Enfin, nous avons également eu recours aux méthodes quantitatives puisque nous avons administré un questionnaire à 170 jeunes résidant dans les villes de Ouagadougou, Kaya et Ouahigouya. Les questions portaient sur la situation personnelle de ces jeunes (famille, études, travail, etc.), leur perception de l’avenir et des actions menées en leur direction (État, associations, ONG, autorités coutumières et religieuses, etc.) et leur degré d’intérêt et de participation politique. Ces questionnaires ont été administrés durant l’été 2007 dans des grins, des gares, sur le campus universitaire, dans des lycées, des cours familiales et des associations ; auprès de jeunes de sexe masculin et féminin âgés de 12 à 37 ans et ayant des profils très variés (scolaires, étudiants, inactifs, chômeurs, célibataires, mariés, indépendants, dépendants, etc.). Les résultats obtenus à l’aide de ces questionnaires n’avaient pas vocation à être représentatifs de la jeunesse burkinabè et à constituer les bases de notre démonstration pour de multiples raisons. L’échantillon sélectionné est empirique et non représentatif de la jeunesse urbaine burkinabè prise dans son ensemble du fait de l’absence de données statistiques fiables qui nous auraient permis de constituer un échantillon proportionnel, des réalités de terrain mais également des objectifs que nous poursuivions dans nos

recherches. Travaillant sur des catégories de jeunesse bien précises comme nous le verrons par la suite, nous avons opté pour la constitution d’unités-types afin d’avoir des données comparatives entre ces différentes catégories de jeunesse que nous avions identifiées comme représentatives des contrastes existants en son sein. Les questionnaires ont donc été administrés aux jeunes volontaires rencontrés dans les différents lieux que nous avons cités préalablement. Bien que nous n’ayons pas eu pour ambition de récolter des données représentatives, nous avons tout de même veillé à prendre certaines précautions pour ne pas introduire de biais dans les résultats. Avant de mener cette enquête, nous avons testé le questionnaire auprès d’une trentaine de jeunes pour en identifier les failles puis nous l’avons remanié pour faciliter une compréhension et des résultats maximums. Nous avons également formé deux assistants pour la réalisation de cette enquête notamment à cause de la barrière linguistique. En effet, effectuée seule, elle aurait comporté un biais important car nous n’aurions pu choisir que des jeunes parlant et comprenant un minimum le français. Dés lors, seuls ceux ayant fréquenté au moins quelques années l’école ou ayant vécu plusieurs années en Côte d’Ivoire1 auraient été questionnés. Ces assistants, étudiants à l’université et maîtrisant parfaitement le mooré et le français ont été formés quelques jours sur l’administration de ce questionnaire afin de veiller à ce que d’autres biais ne soient pas introduits. Ils nous ont donc aidés à enquêter auprès des jeunes qui ne parlaient pas suffisamment le français pour être interrogés dans cette langue avec l’assurance de leur totale compréhension.

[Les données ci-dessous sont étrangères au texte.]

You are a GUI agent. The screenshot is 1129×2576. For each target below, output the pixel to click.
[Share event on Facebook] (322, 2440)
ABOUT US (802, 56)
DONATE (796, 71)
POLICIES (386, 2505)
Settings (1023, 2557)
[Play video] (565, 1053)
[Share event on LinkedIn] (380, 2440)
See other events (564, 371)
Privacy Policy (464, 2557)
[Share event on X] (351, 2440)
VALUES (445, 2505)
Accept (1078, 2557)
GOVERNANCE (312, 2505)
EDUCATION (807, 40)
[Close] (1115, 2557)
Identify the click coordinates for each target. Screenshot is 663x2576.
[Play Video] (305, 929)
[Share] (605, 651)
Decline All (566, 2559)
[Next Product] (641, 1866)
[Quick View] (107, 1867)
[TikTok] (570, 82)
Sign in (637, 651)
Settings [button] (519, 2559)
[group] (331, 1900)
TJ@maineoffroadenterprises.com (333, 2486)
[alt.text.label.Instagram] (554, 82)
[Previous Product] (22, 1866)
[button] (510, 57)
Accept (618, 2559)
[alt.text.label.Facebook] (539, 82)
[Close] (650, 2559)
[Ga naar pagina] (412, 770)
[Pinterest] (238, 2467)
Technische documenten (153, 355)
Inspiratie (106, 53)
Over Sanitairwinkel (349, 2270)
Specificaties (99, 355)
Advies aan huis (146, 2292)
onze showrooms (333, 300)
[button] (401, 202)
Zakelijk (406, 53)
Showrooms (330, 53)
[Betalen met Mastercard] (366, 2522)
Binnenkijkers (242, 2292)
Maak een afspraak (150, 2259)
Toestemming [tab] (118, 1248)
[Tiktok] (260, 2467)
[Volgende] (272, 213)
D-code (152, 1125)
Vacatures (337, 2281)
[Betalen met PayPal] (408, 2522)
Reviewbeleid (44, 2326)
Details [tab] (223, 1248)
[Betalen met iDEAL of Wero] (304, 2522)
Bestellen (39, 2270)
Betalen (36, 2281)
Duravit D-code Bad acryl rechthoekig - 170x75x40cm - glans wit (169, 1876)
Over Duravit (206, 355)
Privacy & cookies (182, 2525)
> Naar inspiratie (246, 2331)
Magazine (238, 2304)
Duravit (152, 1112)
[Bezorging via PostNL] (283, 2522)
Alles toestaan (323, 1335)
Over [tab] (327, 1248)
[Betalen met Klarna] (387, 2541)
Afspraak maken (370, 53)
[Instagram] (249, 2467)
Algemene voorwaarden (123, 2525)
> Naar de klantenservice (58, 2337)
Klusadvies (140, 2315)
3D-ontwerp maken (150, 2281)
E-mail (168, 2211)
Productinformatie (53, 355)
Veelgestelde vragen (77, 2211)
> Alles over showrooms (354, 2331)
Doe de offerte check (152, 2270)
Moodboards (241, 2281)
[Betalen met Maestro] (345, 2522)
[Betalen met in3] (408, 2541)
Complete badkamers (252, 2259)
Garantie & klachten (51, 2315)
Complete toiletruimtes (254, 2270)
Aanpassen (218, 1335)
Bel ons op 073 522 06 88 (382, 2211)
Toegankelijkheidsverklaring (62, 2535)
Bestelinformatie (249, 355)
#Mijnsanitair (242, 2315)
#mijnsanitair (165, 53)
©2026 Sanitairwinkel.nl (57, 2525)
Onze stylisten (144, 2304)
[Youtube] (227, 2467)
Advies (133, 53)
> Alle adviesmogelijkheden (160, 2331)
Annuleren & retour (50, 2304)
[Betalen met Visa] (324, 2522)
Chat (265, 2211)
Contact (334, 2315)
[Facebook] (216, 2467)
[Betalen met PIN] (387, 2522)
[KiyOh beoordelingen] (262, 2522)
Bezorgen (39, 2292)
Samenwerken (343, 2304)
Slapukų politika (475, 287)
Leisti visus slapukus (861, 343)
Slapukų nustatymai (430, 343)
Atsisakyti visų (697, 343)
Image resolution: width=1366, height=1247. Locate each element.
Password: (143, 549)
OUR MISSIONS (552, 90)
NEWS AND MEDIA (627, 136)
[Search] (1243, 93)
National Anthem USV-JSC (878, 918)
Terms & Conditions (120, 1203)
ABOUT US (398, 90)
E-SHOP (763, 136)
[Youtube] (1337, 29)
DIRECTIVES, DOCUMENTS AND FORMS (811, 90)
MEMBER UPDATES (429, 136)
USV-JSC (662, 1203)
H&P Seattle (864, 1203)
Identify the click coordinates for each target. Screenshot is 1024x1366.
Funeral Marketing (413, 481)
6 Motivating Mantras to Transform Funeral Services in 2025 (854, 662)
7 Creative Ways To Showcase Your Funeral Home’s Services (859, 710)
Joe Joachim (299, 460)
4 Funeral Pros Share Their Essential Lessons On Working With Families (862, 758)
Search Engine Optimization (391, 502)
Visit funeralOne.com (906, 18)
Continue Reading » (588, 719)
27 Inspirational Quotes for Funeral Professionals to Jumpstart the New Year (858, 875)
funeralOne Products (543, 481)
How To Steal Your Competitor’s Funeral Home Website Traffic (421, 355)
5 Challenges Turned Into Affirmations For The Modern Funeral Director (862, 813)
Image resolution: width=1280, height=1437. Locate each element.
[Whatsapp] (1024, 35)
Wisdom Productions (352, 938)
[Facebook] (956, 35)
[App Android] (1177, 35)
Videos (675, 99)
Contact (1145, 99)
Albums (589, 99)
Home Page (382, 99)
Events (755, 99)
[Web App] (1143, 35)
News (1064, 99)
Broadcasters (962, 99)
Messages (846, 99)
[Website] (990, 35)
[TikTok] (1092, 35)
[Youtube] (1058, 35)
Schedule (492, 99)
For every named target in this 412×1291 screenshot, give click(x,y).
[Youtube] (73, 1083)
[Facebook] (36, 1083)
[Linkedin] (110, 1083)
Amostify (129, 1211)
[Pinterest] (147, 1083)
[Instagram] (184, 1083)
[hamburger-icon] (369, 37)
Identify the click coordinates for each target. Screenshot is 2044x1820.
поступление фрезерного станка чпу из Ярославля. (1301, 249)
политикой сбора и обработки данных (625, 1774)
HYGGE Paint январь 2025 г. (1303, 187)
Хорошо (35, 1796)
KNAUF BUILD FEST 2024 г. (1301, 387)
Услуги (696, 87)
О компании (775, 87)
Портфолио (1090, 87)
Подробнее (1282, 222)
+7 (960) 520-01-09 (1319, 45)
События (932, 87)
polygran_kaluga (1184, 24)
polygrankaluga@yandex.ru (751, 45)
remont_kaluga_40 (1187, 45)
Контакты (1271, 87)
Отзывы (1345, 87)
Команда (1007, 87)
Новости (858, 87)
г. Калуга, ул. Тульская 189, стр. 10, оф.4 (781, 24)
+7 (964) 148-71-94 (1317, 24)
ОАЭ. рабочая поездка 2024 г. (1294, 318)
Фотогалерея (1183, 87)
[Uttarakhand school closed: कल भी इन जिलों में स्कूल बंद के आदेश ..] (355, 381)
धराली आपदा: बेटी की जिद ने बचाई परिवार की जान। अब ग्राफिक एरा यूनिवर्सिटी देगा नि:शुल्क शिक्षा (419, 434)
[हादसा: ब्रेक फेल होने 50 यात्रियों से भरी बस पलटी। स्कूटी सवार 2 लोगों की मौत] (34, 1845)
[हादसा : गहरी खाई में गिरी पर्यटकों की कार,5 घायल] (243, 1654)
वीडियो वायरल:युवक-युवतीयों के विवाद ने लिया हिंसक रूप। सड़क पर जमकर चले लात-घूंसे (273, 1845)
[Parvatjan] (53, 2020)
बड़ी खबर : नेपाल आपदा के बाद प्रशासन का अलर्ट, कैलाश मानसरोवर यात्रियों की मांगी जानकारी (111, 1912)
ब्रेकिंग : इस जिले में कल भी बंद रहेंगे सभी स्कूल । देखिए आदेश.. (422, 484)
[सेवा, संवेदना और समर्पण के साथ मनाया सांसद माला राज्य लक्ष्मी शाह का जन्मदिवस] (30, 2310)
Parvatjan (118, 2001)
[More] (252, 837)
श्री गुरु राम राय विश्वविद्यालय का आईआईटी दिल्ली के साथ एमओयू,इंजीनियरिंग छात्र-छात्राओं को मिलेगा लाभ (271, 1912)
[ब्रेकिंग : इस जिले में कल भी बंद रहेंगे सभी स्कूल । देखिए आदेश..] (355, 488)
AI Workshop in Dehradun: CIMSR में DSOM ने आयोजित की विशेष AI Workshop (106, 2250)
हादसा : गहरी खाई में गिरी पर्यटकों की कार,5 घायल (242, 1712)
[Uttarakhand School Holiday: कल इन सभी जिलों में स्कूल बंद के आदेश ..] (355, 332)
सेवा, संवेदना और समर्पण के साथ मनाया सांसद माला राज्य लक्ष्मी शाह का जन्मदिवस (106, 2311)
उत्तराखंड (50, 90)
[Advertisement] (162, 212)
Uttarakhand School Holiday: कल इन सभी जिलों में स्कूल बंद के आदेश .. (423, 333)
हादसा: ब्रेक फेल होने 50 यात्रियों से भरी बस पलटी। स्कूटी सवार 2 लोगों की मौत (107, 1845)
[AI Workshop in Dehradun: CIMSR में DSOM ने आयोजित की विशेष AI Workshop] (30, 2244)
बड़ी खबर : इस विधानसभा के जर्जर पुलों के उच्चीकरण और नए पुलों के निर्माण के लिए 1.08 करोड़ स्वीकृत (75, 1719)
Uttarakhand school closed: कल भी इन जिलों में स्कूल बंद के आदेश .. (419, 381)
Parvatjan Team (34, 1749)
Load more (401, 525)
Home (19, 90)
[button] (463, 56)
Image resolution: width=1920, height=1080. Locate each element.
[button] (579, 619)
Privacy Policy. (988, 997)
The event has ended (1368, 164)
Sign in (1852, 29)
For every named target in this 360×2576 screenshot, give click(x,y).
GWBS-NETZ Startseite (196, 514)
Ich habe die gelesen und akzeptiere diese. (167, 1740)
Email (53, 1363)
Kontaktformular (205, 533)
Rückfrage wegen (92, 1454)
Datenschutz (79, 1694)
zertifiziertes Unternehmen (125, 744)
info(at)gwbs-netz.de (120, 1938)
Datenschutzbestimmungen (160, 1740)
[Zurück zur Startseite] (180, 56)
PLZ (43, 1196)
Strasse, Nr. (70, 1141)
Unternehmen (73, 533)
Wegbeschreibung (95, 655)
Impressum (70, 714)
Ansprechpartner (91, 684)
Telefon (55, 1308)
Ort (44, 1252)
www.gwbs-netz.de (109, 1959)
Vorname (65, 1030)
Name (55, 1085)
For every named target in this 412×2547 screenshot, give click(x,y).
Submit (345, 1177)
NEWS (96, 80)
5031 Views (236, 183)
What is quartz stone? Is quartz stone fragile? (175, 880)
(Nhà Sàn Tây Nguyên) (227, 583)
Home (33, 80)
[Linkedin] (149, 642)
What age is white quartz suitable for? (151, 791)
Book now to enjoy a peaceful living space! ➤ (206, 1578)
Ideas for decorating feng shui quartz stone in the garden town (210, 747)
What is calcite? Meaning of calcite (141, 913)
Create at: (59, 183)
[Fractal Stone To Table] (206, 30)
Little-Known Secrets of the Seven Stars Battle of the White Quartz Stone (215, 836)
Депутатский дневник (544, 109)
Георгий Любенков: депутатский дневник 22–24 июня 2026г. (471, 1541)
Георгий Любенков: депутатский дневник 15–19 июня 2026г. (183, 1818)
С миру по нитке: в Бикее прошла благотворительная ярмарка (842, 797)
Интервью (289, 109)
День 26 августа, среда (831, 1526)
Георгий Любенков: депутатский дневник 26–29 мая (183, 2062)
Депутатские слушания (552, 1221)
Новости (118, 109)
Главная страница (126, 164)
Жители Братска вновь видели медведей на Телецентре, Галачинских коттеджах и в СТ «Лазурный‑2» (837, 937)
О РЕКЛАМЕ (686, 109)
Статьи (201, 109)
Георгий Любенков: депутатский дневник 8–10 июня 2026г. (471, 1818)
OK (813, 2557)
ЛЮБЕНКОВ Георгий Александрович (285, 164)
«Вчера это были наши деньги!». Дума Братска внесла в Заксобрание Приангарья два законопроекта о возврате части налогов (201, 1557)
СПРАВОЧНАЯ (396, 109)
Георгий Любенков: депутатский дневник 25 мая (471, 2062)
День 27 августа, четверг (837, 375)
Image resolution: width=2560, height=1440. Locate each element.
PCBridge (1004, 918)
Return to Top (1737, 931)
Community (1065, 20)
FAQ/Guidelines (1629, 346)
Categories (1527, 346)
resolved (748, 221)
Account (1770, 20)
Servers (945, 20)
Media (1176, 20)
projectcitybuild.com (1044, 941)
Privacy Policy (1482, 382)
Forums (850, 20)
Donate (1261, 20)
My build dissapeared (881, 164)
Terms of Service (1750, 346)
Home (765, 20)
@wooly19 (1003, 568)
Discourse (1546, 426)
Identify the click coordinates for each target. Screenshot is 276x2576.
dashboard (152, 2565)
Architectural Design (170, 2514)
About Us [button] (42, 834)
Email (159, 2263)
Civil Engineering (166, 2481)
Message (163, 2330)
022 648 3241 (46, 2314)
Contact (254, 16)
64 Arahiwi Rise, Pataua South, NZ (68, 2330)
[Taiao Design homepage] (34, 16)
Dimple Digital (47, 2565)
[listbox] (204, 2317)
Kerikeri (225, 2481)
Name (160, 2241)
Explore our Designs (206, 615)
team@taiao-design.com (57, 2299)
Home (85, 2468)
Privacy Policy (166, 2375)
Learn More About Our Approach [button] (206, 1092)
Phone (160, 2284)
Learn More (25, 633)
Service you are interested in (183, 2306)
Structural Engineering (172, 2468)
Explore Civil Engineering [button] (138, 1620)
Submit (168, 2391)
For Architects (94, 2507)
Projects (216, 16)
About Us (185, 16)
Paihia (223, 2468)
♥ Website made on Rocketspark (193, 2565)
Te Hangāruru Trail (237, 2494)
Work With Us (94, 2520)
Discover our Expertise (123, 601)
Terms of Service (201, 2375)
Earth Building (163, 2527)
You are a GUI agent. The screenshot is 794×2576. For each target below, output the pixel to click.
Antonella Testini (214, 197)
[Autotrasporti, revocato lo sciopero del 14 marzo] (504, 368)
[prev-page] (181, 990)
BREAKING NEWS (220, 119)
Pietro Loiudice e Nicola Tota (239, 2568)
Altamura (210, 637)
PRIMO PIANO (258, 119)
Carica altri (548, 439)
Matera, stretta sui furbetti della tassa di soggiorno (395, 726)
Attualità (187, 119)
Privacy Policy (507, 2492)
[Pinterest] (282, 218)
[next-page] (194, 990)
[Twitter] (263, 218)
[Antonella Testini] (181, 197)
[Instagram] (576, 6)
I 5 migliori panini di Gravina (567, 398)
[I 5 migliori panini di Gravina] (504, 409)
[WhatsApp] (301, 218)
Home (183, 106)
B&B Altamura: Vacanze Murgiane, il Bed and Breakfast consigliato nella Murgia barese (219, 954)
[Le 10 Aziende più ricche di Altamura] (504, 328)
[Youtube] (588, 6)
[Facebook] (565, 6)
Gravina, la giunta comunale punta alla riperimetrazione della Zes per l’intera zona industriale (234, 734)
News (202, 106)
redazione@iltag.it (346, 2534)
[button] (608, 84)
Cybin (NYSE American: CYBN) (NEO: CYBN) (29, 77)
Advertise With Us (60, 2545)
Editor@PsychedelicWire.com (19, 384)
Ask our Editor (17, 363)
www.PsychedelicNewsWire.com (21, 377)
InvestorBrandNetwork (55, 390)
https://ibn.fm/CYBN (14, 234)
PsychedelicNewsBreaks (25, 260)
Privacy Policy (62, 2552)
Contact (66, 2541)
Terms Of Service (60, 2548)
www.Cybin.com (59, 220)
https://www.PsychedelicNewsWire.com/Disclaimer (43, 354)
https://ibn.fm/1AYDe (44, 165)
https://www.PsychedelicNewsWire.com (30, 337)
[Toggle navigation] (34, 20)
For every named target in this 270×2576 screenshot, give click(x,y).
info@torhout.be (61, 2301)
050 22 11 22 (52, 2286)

L’objectif de cette enquête par questionnaire était essentiellement de réunir des données indicatives de certaines tendances. Ces questionnaires ont donc permis de nous éclairer sur certains points et notamment sur la perception que ces jeunes ont de leur quotidien et de l’avenir ainsi que leur degré d’intérêt et d’engagement politique. Les données recueillies, non représentatives comme nous venons de le dire, n’en constituent pas moins des indicateurs de certaines tendances et celles-ci seront donc mobilisées comme illustration de notre démonstration et non comme base à celle-ci.

1

L’usage du français au sein des familles et dans la rue étant beaucoup plus répandu qu’au Burkina Faso, les jeunes ayant vécu un certain temps en Côte d’Ivoire maîtrisent en général mieux le français que les jeunes étant restés au Burkina Faso.

Notre enquête concerne essentiellement la capitale du pays, Ouagadougou, bien que certaines données aient également été recueillies dans de plus petites villes comme Bobo-Dioulasso, Kaya et Ouahigouya afin de ne pas céder à la tentation de généralisation de la réalité de la capitale en la voyant comme représentative de l’ensemble de la vie urbaine burkinabè et des changements politiques et sociaux qui y ont cours.